:: INFORMATION SHOWN ::
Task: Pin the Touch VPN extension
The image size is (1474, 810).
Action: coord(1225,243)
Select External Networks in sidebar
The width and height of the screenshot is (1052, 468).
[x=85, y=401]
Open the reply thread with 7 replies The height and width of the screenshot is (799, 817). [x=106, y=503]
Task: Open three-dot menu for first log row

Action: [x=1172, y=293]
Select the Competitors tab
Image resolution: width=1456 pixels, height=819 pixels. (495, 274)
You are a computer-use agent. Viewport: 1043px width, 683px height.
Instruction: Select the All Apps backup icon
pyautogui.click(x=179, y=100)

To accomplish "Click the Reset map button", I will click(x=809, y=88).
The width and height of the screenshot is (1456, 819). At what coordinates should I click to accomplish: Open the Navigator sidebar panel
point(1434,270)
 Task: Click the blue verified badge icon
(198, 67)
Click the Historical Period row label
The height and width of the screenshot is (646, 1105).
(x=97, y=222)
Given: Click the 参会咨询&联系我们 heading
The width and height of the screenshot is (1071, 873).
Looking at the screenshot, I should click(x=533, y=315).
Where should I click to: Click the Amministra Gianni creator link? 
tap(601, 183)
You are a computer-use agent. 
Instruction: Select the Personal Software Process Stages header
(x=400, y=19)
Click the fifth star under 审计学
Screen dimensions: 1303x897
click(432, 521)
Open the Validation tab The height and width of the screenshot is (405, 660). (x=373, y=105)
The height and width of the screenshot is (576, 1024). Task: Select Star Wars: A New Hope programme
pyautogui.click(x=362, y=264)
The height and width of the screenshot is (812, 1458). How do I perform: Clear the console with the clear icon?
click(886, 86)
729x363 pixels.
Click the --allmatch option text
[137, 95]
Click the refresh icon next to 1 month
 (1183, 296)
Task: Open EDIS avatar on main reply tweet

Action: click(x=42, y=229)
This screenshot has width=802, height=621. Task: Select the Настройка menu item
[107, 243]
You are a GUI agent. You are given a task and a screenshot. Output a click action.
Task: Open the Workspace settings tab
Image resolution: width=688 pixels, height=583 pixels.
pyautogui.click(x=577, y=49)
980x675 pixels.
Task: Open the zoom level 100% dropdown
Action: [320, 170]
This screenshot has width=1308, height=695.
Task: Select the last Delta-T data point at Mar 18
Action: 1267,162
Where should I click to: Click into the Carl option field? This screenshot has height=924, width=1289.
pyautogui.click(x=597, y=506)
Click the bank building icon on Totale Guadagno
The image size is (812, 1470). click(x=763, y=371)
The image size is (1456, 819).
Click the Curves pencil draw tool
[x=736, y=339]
:::
SHORT PROBLEM »
Rewrite every item above, swapping "Instruction" for "Directive" and leaving everything else the same.

CORRECT RESULT »
Task: Pin the Touch VPN extension
The image size is (1474, 810).
Action: coord(1225,243)
Select External Networks in sidebar
The width and height of the screenshot is (1052, 468).
[x=85, y=401]
Open the reply thread with 7 replies The height and width of the screenshot is (799, 817). [x=106, y=503]
Task: Open three-dot menu for first log row

Action: [x=1172, y=293]
Select the Competitors tab
Image resolution: width=1456 pixels, height=819 pixels. (495, 274)
You are a computer-use agent. Viewport: 1043px width, 683px height.
Directive: Select the All Apps backup icon
pyautogui.click(x=179, y=100)

To accomplish "Click the Reset map button", I will click(x=809, y=88).
The width and height of the screenshot is (1456, 819). At what coordinates should I click to accomplish: Open the Navigator sidebar panel
point(1434,270)
 Task: Click the blue verified badge icon
(198, 67)
Click the Historical Period row label
The height and width of the screenshot is (646, 1105).
(x=97, y=222)
Given: Click the 参会咨询&联系我们 heading
The width and height of the screenshot is (1071, 873).
Looking at the screenshot, I should click(x=533, y=315).
Where should I click to: Click the Amministra Gianni creator link? 
tap(601, 183)
You are a computer-use agent. 
Directive: Select the Personal Software Process Stages header
(x=400, y=19)
Click the fifth star under 审计学
Screen dimensions: 1303x897
click(432, 521)
Open the Validation tab The height and width of the screenshot is (405, 660). (x=373, y=105)
The height and width of the screenshot is (576, 1024). Task: Select Star Wars: A New Hope programme
pyautogui.click(x=362, y=264)
The height and width of the screenshot is (812, 1458). How do I perform: Clear the console with the clear icon?
click(886, 86)
729x363 pixels.
Click the --allmatch option text
[137, 95]
Click the refresh icon next to 1 month
 (1183, 296)
Task: Open EDIS avatar on main reply tweet

Action: click(x=42, y=229)
This screenshot has width=802, height=621. Task: Select the Настройка menu item
[107, 243]
You are a GUI agent. You are given a task and a screenshot. Output a click action.
Task: Open the Workspace settings tab
Image resolution: width=688 pixels, height=583 pixels.
pyautogui.click(x=577, y=49)
980x675 pixels.
Task: Open the zoom level 100% dropdown
Action: [320, 170]
This screenshot has width=1308, height=695.
Task: Select the last Delta-T data point at Mar 18
Action: 1267,162
Where should I click to: Click into the Carl option field? This screenshot has height=924, width=1289.
pyautogui.click(x=597, y=506)
Click the bank building icon on Totale Guadagno
The image size is (812, 1470). click(x=763, y=371)
The image size is (1456, 819).
Click the Curves pencil draw tool
[x=736, y=339]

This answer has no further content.